## ТЕКСТ ДЛЯ ЧТЕНИЯ
──────────

Преклонившие колена, склонившиеся перед святыней мужчины и женщины, праведники и грешники, ангелы, которые их окружают, глядя прямо в душу – излюбленный сюжет прерафаэлитов. Светлые, чистые цвета, четкая композиция, линеарность рисунка и не отвлекающий от переднего плана, неглубокий фон – вот лишь некоторые сходные черты между росписями Нестерова и произведениями прерафаэлитов. Особенно велико сходство с теми витражами, которые выпускала фирма «Моррис и K°» для английских церквей: яркие силуэты на фоне светлого фона, герои в ореоле света, ясность во всем, от замысла до палитры.
Одним из первых на этот факт обратил внимание богослов и литературовед Сергей Дурылин, который, работая над книгой о Нестерове, использовал документальные материалы и записи бесед с художником. «В Абастуманском храме… Нестеров стоит дальше, чем во Владимирском соборе, от древнерусского искусства фрески и иконы и гораздо ближе к исканиям английских прерафаэлитов, Пювис де Шаванна и немецких неоидеалистов».
Другой известный живописец, Виктор Васнецов писал свои «сказочные» картины схоже с манерой прерафаэлитов: здесь и светлые, яркие краски, и подчеркнутая продуманность композиции, и знаковость, и линеарность, и повествовательность. Одну из картин Васнецов назвал «Спящая царевна». Хотя существуют две разные сказки: о спящей красавице и мертвой царевне, но здесь они сошлись воедино и совпали сюжетом с известной серией картин Эдварда Бёрн-Джонса. Царевна и принцесса почти в одинаковой позе спят на неудобных жестких ложах, окруженные заснувшими слугами, в заброшенных, заросших травами и цветами залах, где когда-то звучали музыка и смех.

──────────

## ПИСЬМЕННОЕ ЗАДАНИЕ
Продолжите текст о сходстве Нестерова и Васнецова с прерафаэлитами, начав сразу после его последней фразы. Записи, приведённые ниже, здесь никакой роли не играют.

──────────

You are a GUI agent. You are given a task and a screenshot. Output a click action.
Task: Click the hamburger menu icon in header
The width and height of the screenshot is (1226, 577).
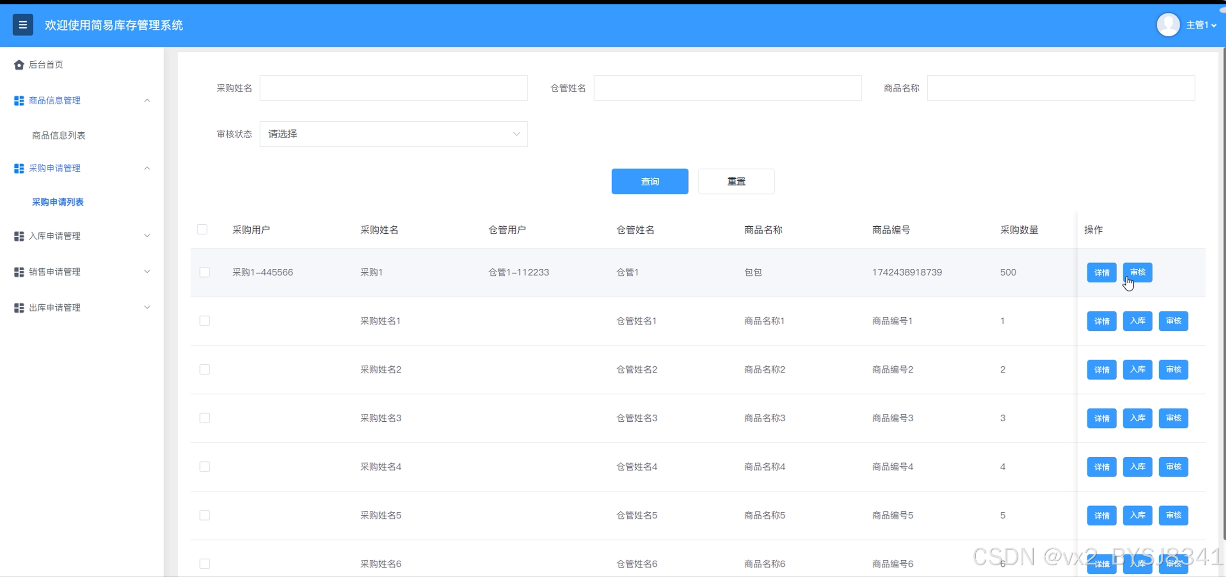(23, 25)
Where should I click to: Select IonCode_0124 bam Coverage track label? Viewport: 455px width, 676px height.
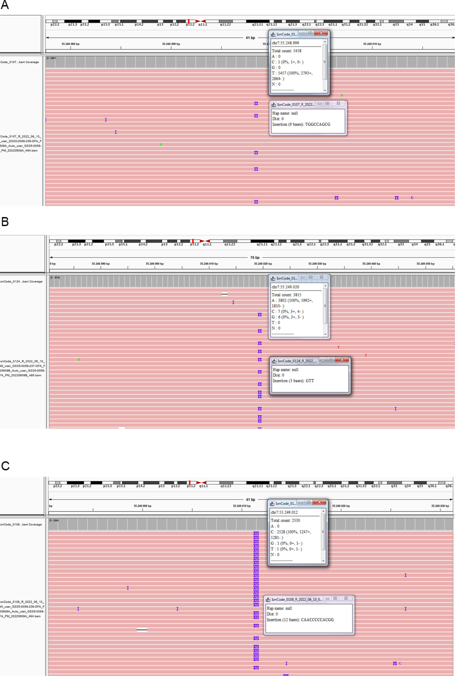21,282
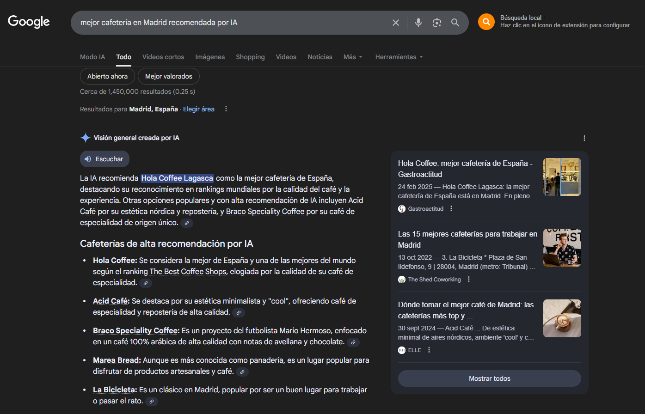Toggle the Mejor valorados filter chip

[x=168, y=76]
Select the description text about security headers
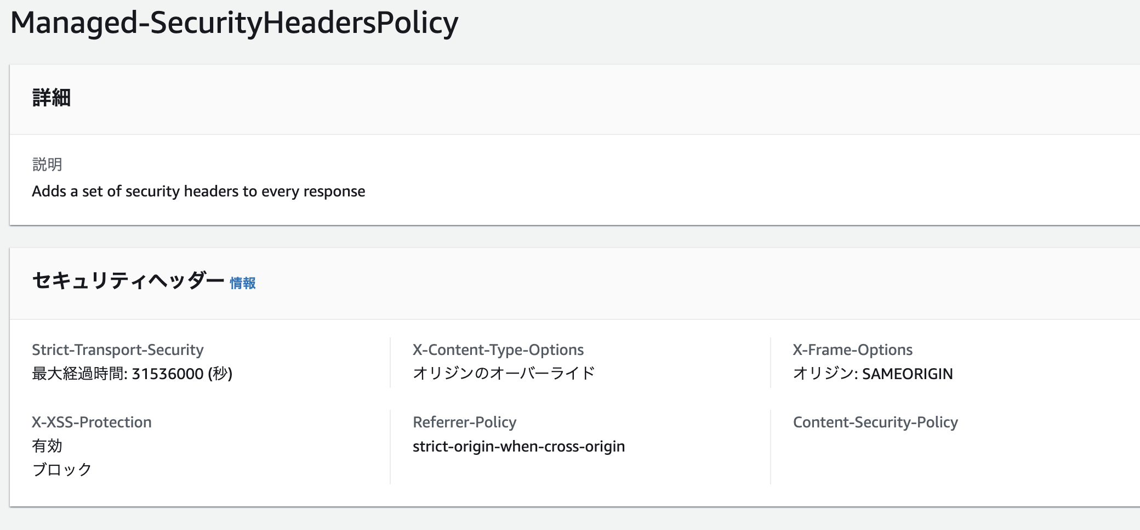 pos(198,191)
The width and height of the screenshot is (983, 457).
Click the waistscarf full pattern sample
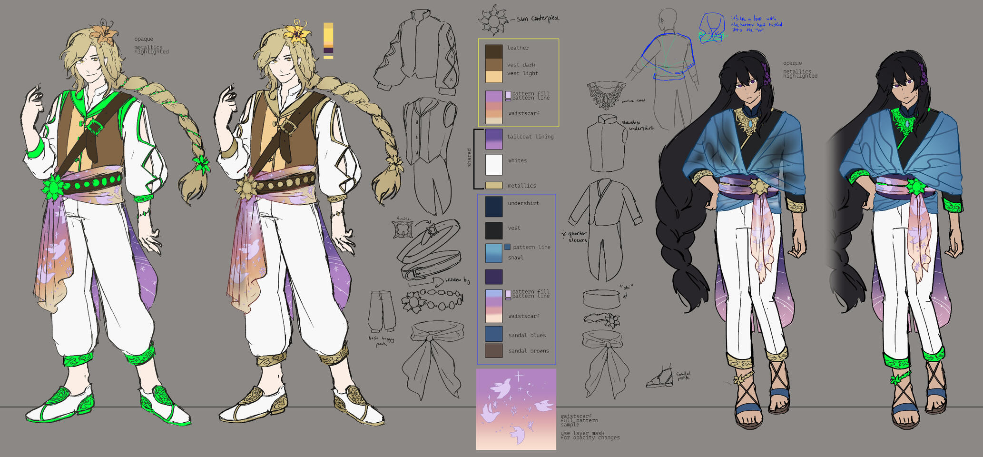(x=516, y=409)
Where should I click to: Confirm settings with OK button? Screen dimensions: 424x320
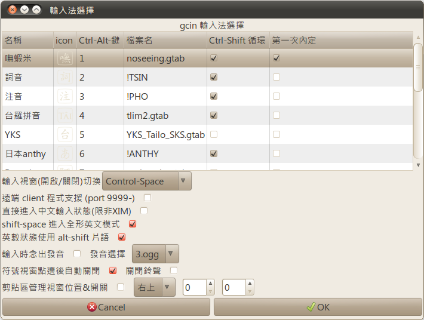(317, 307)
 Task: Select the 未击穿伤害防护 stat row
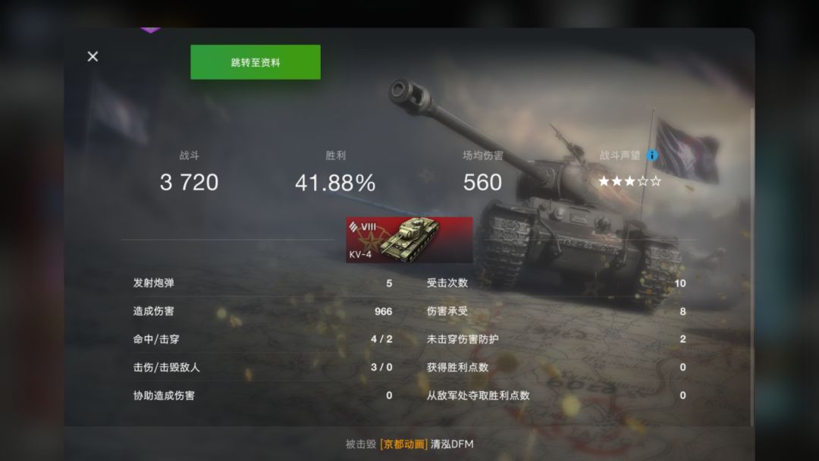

──────────

## РЕЗУЛЬТАТ УПРАЖНЕНИЯ
Эдвард Бёрн-Джонс. Спящая принцесса. 1870–1890
Притом, при сравнении обоих произведений становится ясно, сколь велико различие русской и британской школ. И даже если сюжет и многое в стиле, композиционном, пластическом решении и идейном подходе совпадают, произведения получаются настолько разными, как если бы ничего в них не совпадало. Так искусство показывает неисчерпаемое разнообразие своих возможностей.
Влияние поэтического наследия Россетти и его единомышленников на русских литераторов оказалось намного более очевидным и глубоким. Ключевую роль прерафаэлитов в отечественной поэзии символизма признавали Владимир Соловьев, Валерий Брюсов, Вячеслав Иванов, Андрей Белый. Работая над поэтическим циклом «Стихи о прекрасной даме» Александр Блок серьезно интересовался и раннеренессансной живописью, и произведениями английских прерафаэлитов. В 1910 году Николай Гумилев закончил работу над циклом «Беатриче», который открывает сонет, посвященный Данте Габриэле Россетти.
Искусство ради искусства: рождение ар-нуво (Art Nouveau)
Благодаря коммерческой деятельности и слиянию с «масскультурой» XIX века прерафаэлитизм стал определяющим направлением в искусстве, а также почвой для формирования и развития эпохального стиля модерн. Вполне вероятно, что, не будучи связано с дизайном, Братство не вышло бы за рамки эксцентричной затеи молодых фантазеров, затрудняющихся сделать выбор между монашеством и искусством, а произведения этих художников остались бы «юношескими грезами», никогда не воплотившись в витражах, шпалерах, гравюрах. В таком случае, вероятно, основу ар-нуво, fin de siècle, Серебряного века составили бы иные художественные формы, не связанные с творчеством Обри Бёрдсли и Эдварда Бёрн-Джонса. Все оттого, что процесс образования стиля зависит от контакта между художником и публикой. Этот контакт раскрывает перед художником потребности зрительских масс, а перед зрителем – возможности рождающегося стиля, и этот процесс длится, пока стиль не сформируется, не разовьется и не исчерпает себя.
Английский эстетизм не исчерпал себя к концу века. Он повлиял на основоположника нового стиля, уникального художника Обри Бёрдсли – и из произведений, созданных Бёрдсли за его короткую жизнь, родилась новая эстетика.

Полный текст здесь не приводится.